* [Task to carry out]:
Render the lines from the one containing "Image resolution: width=1591" through the one containing "tap(1035, 566)" as a numbered list, skipping any blank lines and leaving out the pictures.

* [Entries supplied]:
────
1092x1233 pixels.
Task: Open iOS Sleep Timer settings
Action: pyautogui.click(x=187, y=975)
────
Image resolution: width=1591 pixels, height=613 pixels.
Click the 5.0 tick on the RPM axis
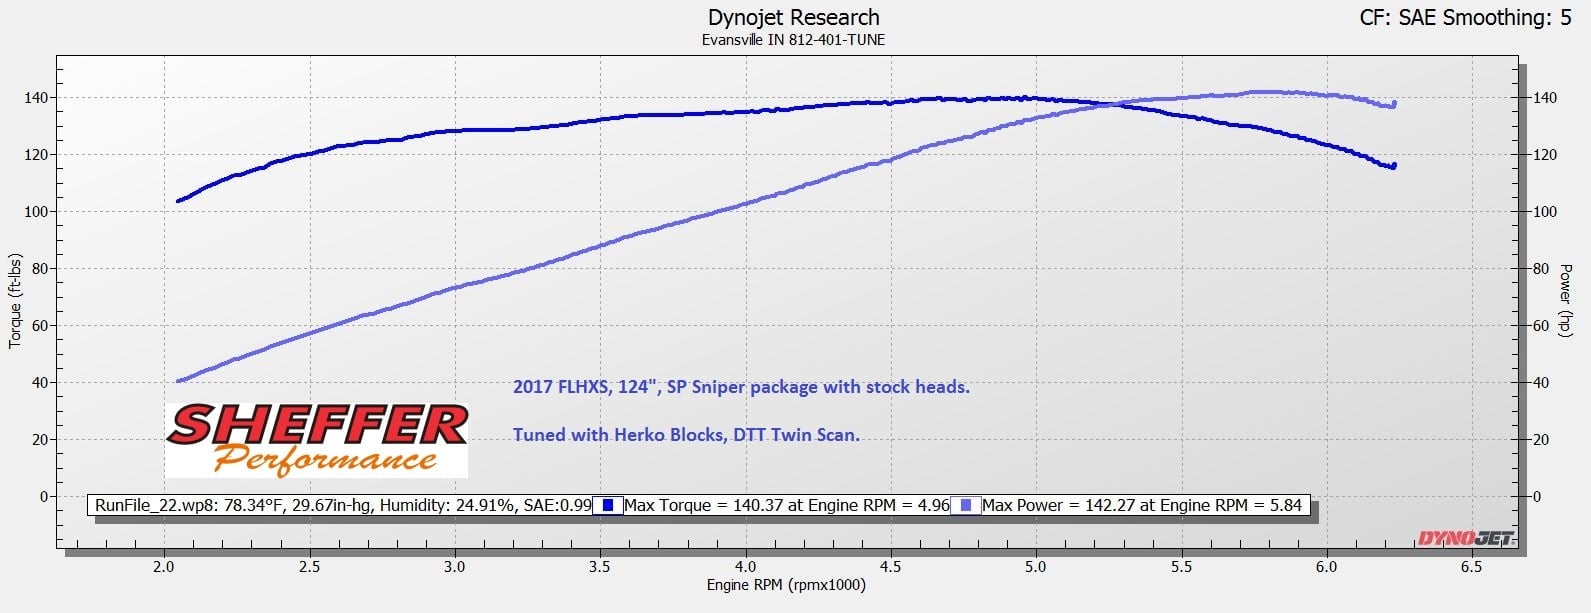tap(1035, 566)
────
* [Answer for the task]:
1. Image resolution: width=1591 pixels, height=613 pixels.
2. Click the 5.0 tick on the RPM axis
3. tap(1035, 566)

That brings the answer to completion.